Two more days in the same harbor and we were getting even more stir crazy, so we took the next opportunity to sail and motor east to Foxtown on Little Abaco Island. You’ve already heard about that great adventure, running aground in the Fox Town Harbor! You’d have thought we arrived in New York City by our excitement to reach civilization! The town was about 3 blocks long, with one restaurant, two mini marts, and one very active (aka, loud) church. We walked the entire length, met all of the local hustlers, sampled the local rum and the cracked conch (made especially for Mike and me with rice flour because we are allergic to wheat), and headed back to our boats with grocery bags filled with lobster tails.

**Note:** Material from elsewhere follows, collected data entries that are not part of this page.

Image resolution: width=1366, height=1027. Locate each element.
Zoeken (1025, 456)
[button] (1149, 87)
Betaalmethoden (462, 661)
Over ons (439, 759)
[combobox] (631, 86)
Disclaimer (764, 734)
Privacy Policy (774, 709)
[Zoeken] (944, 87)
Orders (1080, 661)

After sampling all the delights of Fox Town, we still needed a few basic things, such as water, fuel, and internet. So our next stop would be beautiful Green Turtle Cay…..

Clearing Customs

The Bahamas has figured out how to make clearing customs easy. Just hand over a lot of money. In cash.

When we arrived at the Old Bahama Bay Marina at West End on Grand Bahama Island after an overnight sail from Miami, the captain and crew were tired, and tempers frayed. We timed our arrival for just after sunrise, so that we would have good visibility entering a new harbor, and just before the Customs office opened, so we could breeze through without much wait. But we didn’t think about the fact that it would be Saturday … of Presidents’ Day weekend ….

As our three sailboats slowly made our slow and dignified approach into the harbor, planning to tie up at the Customs Dock, a sudden hoard of small and agile go-fast fishing boats zoomed around us and claimed all the spots at the dock. They promptly started blaring dance music, stripping down to bikinis, and popping the top of beer cans. Oh. And jumped ahead of us in the Customs line. It was a bit of a shock to realize that the trip from Miami that had taken us about 15 hours, was also achievable on a small boat with 2 or 4 powerful motors in just a couple of hours. And that the huge Gulf Stream crossing that we had been thinking about for months could be performed as part of a one-day fishing / drinking party. Oh well. It puts things in perspective, and reminds us that sail people and motor people are different breeds! Capt Mike got his revenge in the Customs line when the kids from the fishing boats were talking about the cost of diesel, and when they asked how long Mike was staying in The Bahamas and he answered, “oh, at least three months.” 😎

We carry a waterproof document bag that contains all important paperwork: passports, ship’s registration with the US Coast Guard, insurance, etc. Mike learned some good lessons about how the clear Customs smoothly from our previous charters:

  • Dress neatly
  • Bring your own pen (really!)
  • Have all documents in order (one of the fishing boats forgot their registration)
  • Be polite
  • Know the fees and have money ready in cash

In The Bahamas, a cruising permit authorizing Sanitas to sail in the water of the Commonwealth for three months costs $300. We intend to get our money’s worth! Each member of the ship’s crew also gets approved by immigration to stay in the country for a certain period of time. I think they gave us six months. Probably hoping for another $300 cruising permit! While Capt Mike was standing in line, I took advantage of being tied to the dock to make coffee, empty trash and even take a quick shower, cheating just a little bit on our Customs quarantine status. Finally we were all cleared in and officially and could lower the yellow Q flag, and raise the Bahamas courtesy flag, and continue sailing east across the Little Bahama Bank!